• _PAGE TEXT_
===
Agenda One: Event Delivery
The first agenda is to deliver the Games; that is non-discretionary and something you have to do. The cost is given and it’s mandatory, because it’s the IOC requirements and there’s national pride involved and a number of other considerations.
The cost of this has been remarkably constant over the last 15 years – around US$2.5bn to US$3bn. But that’s covered by income from IOC contributions, local sponsorship, ticket sales and merchandise so there is no net cost.
Agenda Two: Sporting Legacy
The second agenda is leaving a sporting legacy. That is partly mandated by the IOC requirement, but you have some leeway on how you do that. So you have a choice of whether your stadiums and arenas are permanent structures, which always runs the risk of being white elephants, or temporary or demountable structures – or even, according to Agenda 2020, you can move it to another city.
For example, if you don’t have a velodrome you have to deliver one somehow. And if you do it correctly, that can be a legacy – but there are lots of examples of not being a legacy: The Athens 2004 Games is the prime example of white elephants and a complete horror story.
The main issue with this second agenda is that venues should be designed for legacy and enabled for Games. Most people do it the other way round and then there’s a rush to modify it for legacy.
A positive example is the aquatics centre in London; we worked very closely with Zaha Hadid on that. It was designed to be a community swimming pool with 2,500 seats. Temporarily, those wings were built – they looked absolutely awful, but they were functional and it ended up being an Olympic-compliant aquatics centre of 17,500 seats. It was designed for legacy and enabled for the Games temporarily.
Agenda Three: City Legacy
The third agenda is what you want to use the Olympics for and our advice to any city or region that wants to host the Games is that you first have to decide what you are going to use the Olympics for. And if you don’t get that right, you run into a lot of problems about public acceptance of the Olympics as a project.
This is where discretion comes into play. It cost London GB£1.8bn just to make the Olympic park into a building site. London made that call because it wanted to use the Olympics to regenerate part of East London. The city didn’t have to do it; they chose to do it because otherwise it would never happen; it would still be a dump with remnants from the blitz, asbestos, oil and corpses.
A bad example is Sochi. A lot of what happened in Sochi had nothing to do with the Olympics. It cost US$55bn, but only a fraction of that was Olympic costs. They wanted Sochi to be a tourist destination and they also wanted to be able to build for the football World Cup in 2018. So they wanted to use it for something completely different from the Winter Olympics. That was their choice and that has poisoned the bidding process for a number of other cities, including my home town of Oslo where the population got a backlash going against bidding for the 2022 Winter Games.
===
• _DATA PROVIDED_
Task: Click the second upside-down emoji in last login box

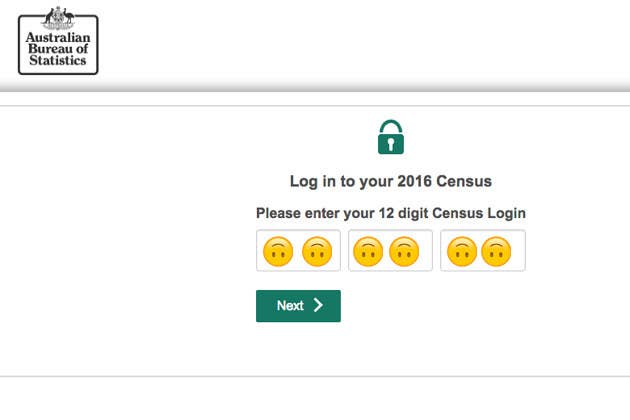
===
• _TASK 1_
In the Olympic agendas text, reproduce word for word the stretch from "Agenda Two: Sporting" through "complete horror story.".
• _TASK 2_
Summarize the Olympic agendas text in two sentences.
• _TASK 3_
According to the Olympic agendas text, how many seats was the London aquatics centre designed to have as a community swimming pool?

• _EXERCISE SOLUTION 1_
Agenda Two: Sporting Legacy
The second agenda is leaving a sporting legacy. That is partly mandated by the IOC requirement, but you have some leeway on how you do that. So you have a choice of whether your stadiums and arenas are permanent structures, which always runs the risk of being white elephants, or temporary or demountable structures – or even, according to Agenda 2020, you can move it to another city.
For example, if you don’t have a velodrome you have to deliver one somehow. And if you do it correctly, that can be a legacy – but there are lots of examples of not being a legacy: The Athens 2004 Games is the prime example of white elephants and a complete horror story.

• _EXERCISE SOLUTION 2_
Delivering the Games is mandatory and has cost around US$2.5bn to US$3bn over the last 15 years, but income from IOC contributions, sponsorship, tickets and merchandise covers it. Hosts also choose how to leave a sporting legacy, ideally with venues designed for legacy and enabled for the Games, and they decide what to use the Olympics for: London chose to regenerate part of East London, while Sochi's US$55bn spending on other goals poisoned the bidding process for other cities.

• _EXERCISE SOLUTION 3_
2,500 seats.